Geschichtsinstrumentalisierung scheint ein trauriger Trend zu sein. Selbst die EU geht soweit, die Sowjetunion indirekt für den Zweiten Weltkrieg mitverantwortlich zu machen. 

Dieser Trend kommt bedauerlicherweise verstärkt aus den osteuropäischen EU-Ländern. Möglicherweise wollen sie von eigenen Kollaborateuren an der Seite Hitlers im Kampf gegen die Sowjetunion ablenken. Westeuropäische Länder lassen sich hier vielleicht zu sehr vereinnahmen.

– In vielen osteuropäischen Ländern wird heute mehr an die „Diktatur“ der Sowjetunion, als an die Sowjetunion als Befreier vom Hitlerfaschismus gedacht. Denkmäler werden gestürzt.  Wie kommt das bei den Russen an?

– Katastrophal negativ. Jetzt in den osteuropäischen Ländern so zu tun, als ob man 45 Jahre nur okkupiert gewesen war von einem sowjetischen Terrorregime und selbst nur Opfer war, das greift zu kurz und ist gefährlich. 

Deshalb finde ich es an so einem Gedenktag – 75 Jahre Kriegsende – wichtig, innezuhalten. So ein Tag kommt ja nicht so schnell wieder. Beim nächsten großen Jubiläum – 100 Jahre – wird es keine Zeitzeugen mehr geben. Man sollte innehalten und Geschichte nicht als Waffe benutzen.

– Was empfinden die Russen beim Gedanken an den 8. bzw. 9. Mai?

– Die Russen sind ein stolzes Volk. Und so wie jahrzehntelang der Stolz auf den Sieg über Napoleon im Ersten Vaterländischen Krieg 1812 von Generation zu Generation weitergegeben wurde, wurde das Gedenken an die Heldentat vom 8. Mai 1945 weitergegeben.
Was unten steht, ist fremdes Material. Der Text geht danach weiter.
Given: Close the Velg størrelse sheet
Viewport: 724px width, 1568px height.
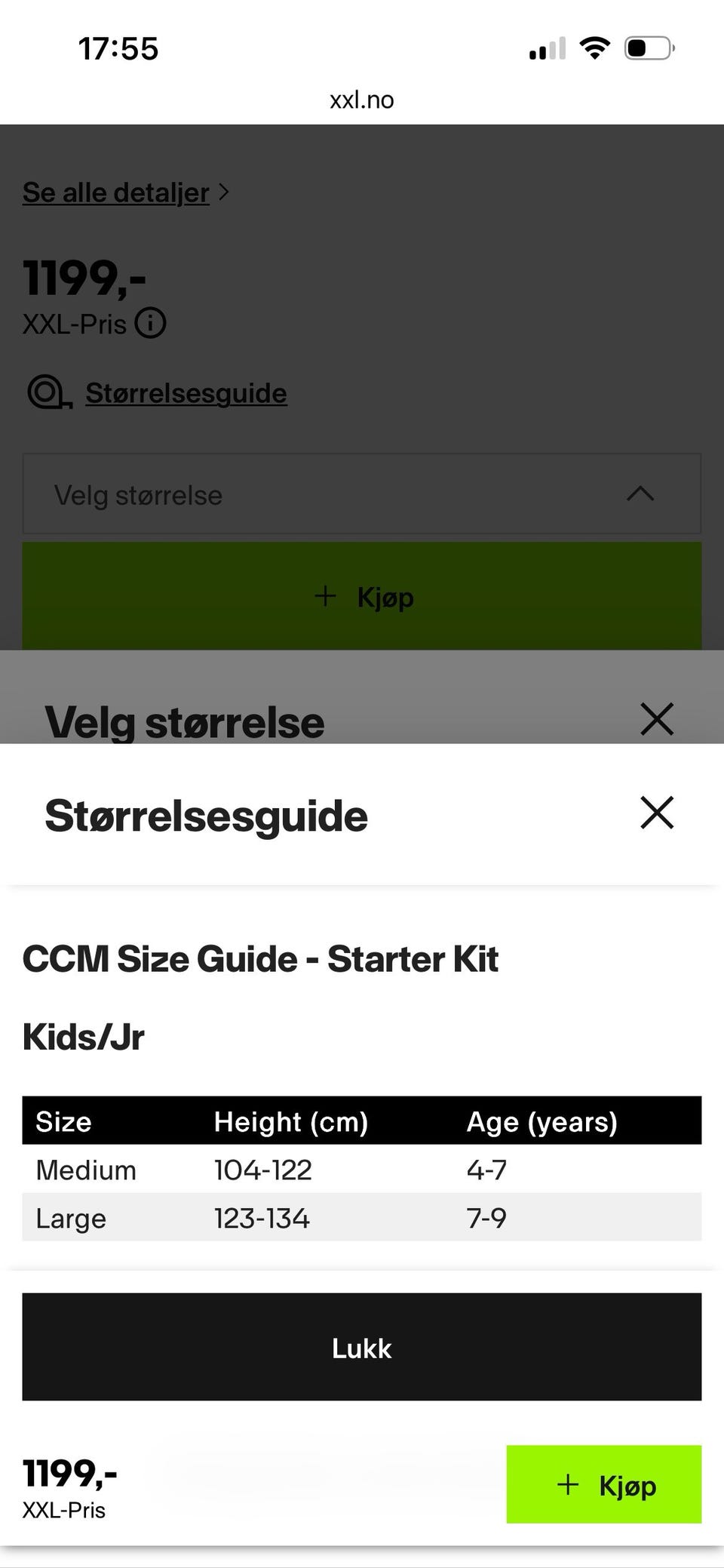Looking at the screenshot, I should 656,719.
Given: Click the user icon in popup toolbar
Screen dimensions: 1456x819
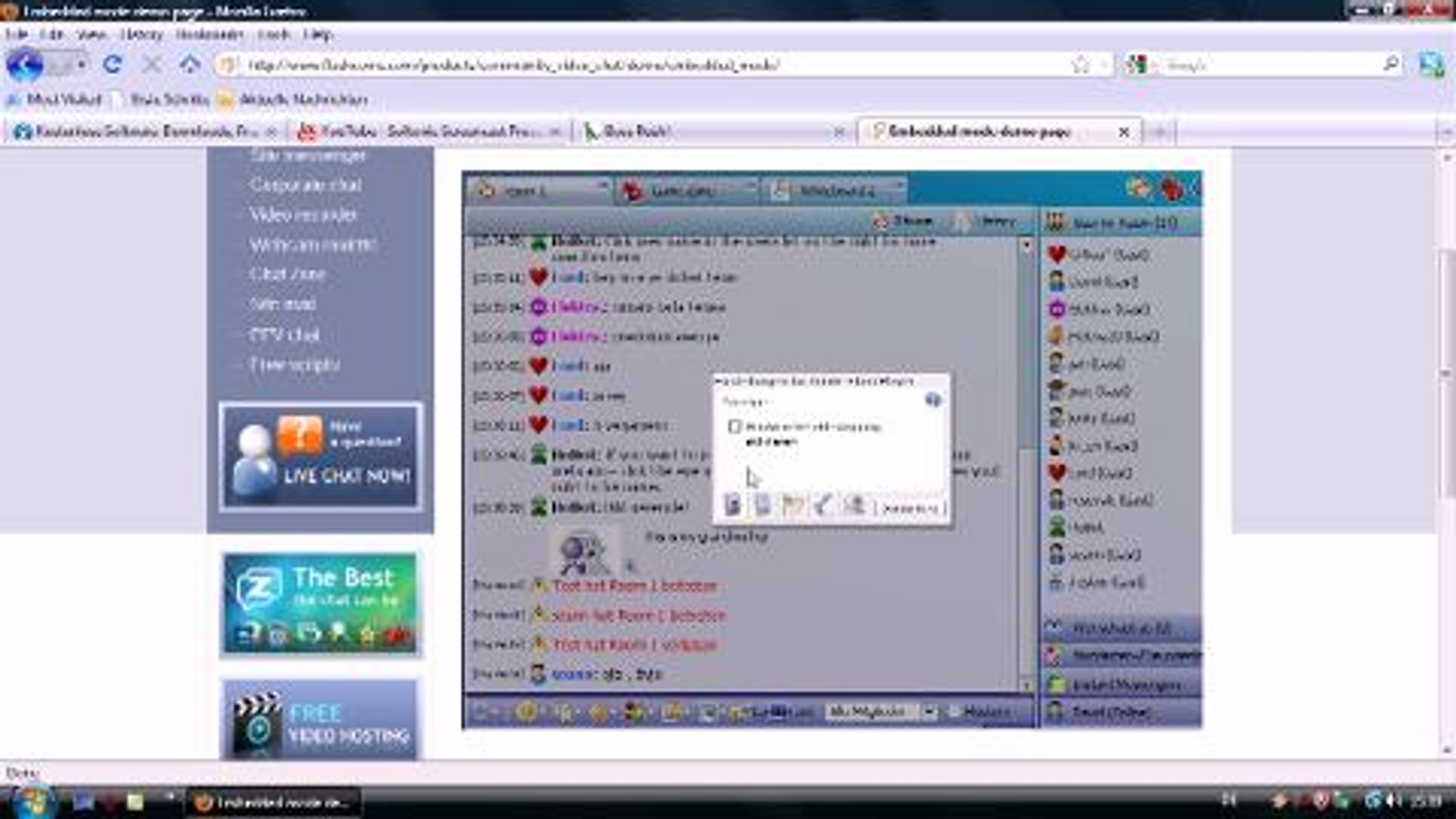Looking at the screenshot, I should pyautogui.click(x=854, y=505).
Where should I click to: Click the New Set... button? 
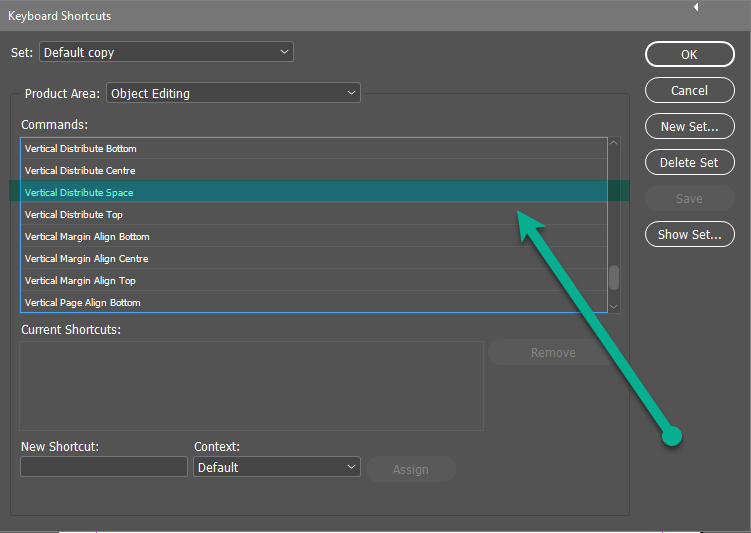point(689,126)
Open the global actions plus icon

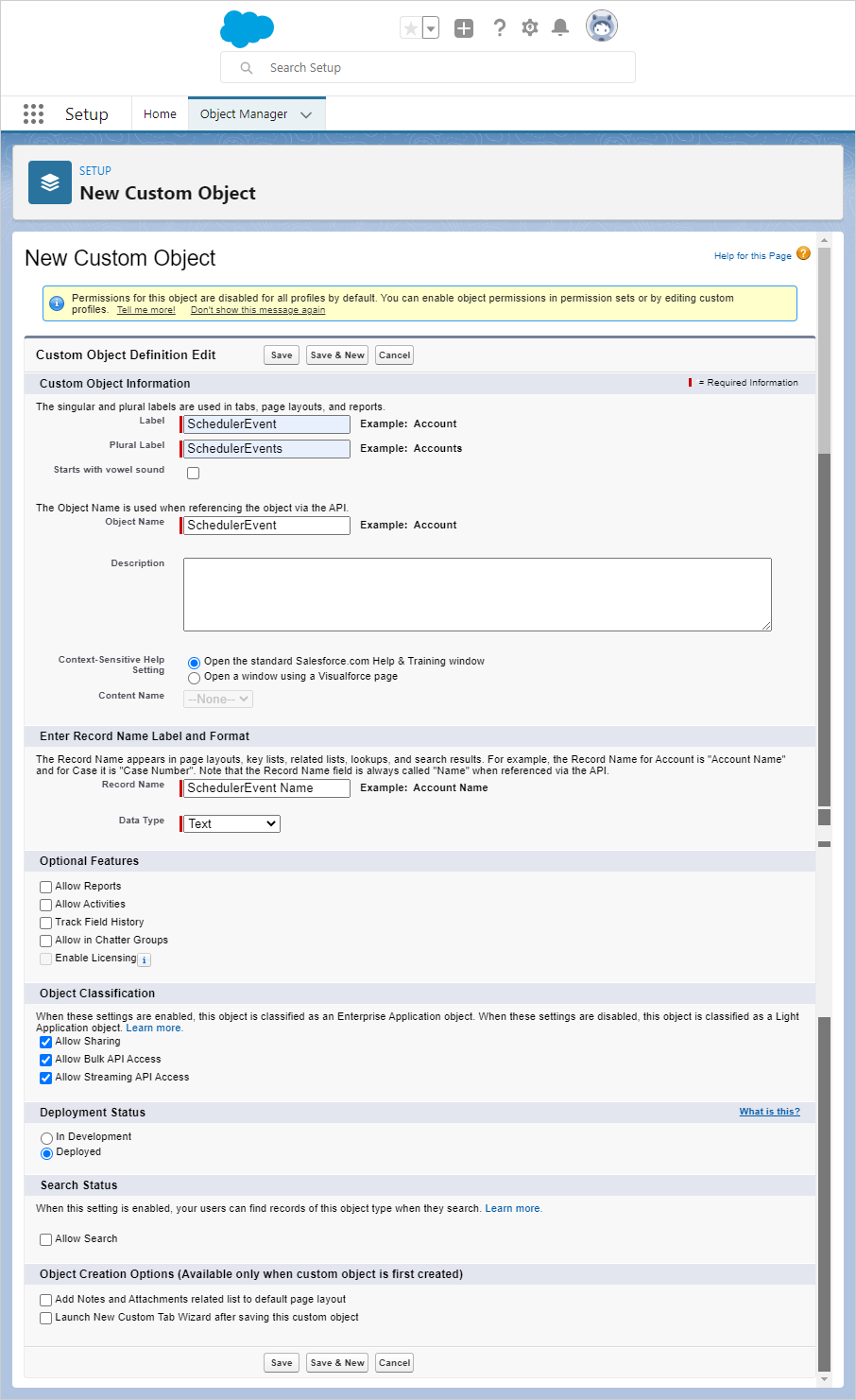coord(464,28)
Jeder Russe hat Menschen in seiner eigenen Familie, die im Zweiten Weltkrieg gestorben sind und erinnert sich an sie. Im Westen wird der Zweite Weltkrieg vor allem mit dem Schecken des Holocaust assoziiert. Aber oft wird vergessen, dass die Sowjetunion mit mehr als 27 Millionen Opfern mehr als die Hälfte aller Toten im Zweiten Weltkrieg zu beklagen hatte. In Russland ist das unvergessen. Manche feiern an diesem Tag, andere gedenken still. Andere wollen auch daran erinnern, dass sich so ein Vernichtungskrieg nie wiederholen darf. In Russland geht es also nicht nur um die Parade auf dem Roten Platz, sondern ganz Russland gedenkt. Und auch darüber hinaus in den Ländern, die heute vielleicht kein gutes Verhältnis zu Russland haben, sind Väter und Großväter im Krieg gefallen und derer wird gedacht.
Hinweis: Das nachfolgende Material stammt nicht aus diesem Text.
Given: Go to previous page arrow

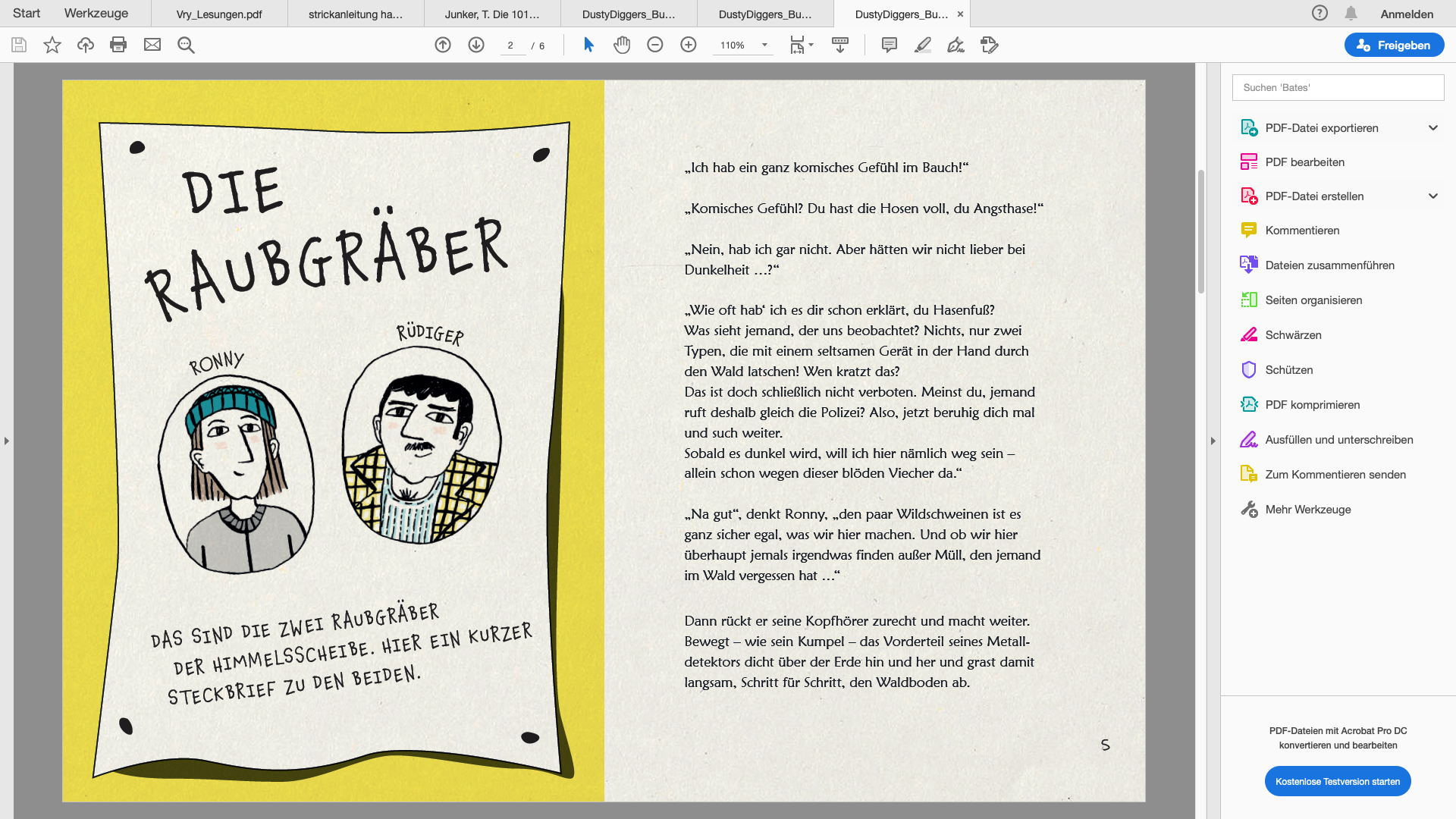Looking at the screenshot, I should point(443,45).
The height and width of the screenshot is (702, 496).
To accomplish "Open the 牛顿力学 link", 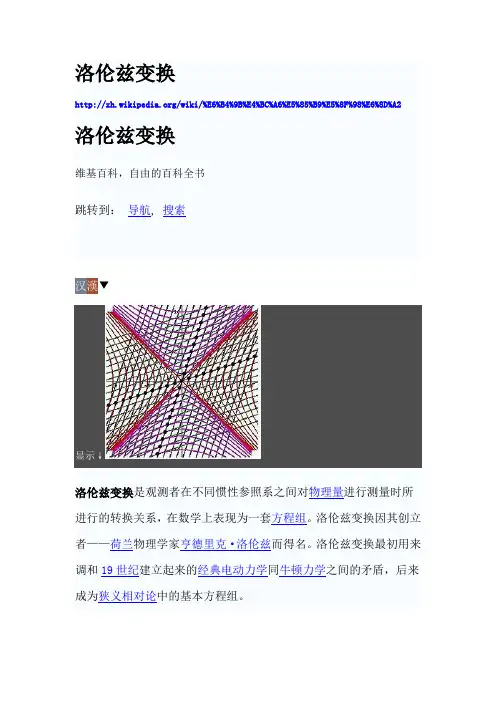I will point(302,570).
– Gerade ist das Buch „Der 8. Mai. Die Geschichte eines Tages“ erschienen. Sie sind Herausgeber und haben spannende und berührende Geschichten von russischen, deutschen und amerikanischen Zeitzeugen versammelt, wie diese den 8. Mai, vor allem in und um Berlin, erlebt haben. Wie haben Sie diese Geschichten gefunden?

– Das war eine akribische Archivarbeit von uns und dem Verlag. Wir wollten eben kein historisches Traktat, keine Analysen veröffentlichen. Unser Anliegen war es, authentische und lebendige Geschichten
von Zeitzeugen in einer Dramaturgie ohnegleichen zusammenzustellen. Das Buch soll sich wie ein Krimi lesen. Es erzählt Stunde um Stunde, wie der 8. Mai verlief und von Russen, Deutschen und Amerikanern in diesem Augenblick erlebt wurde. Dieses Drama macht den Wert des Buches aus.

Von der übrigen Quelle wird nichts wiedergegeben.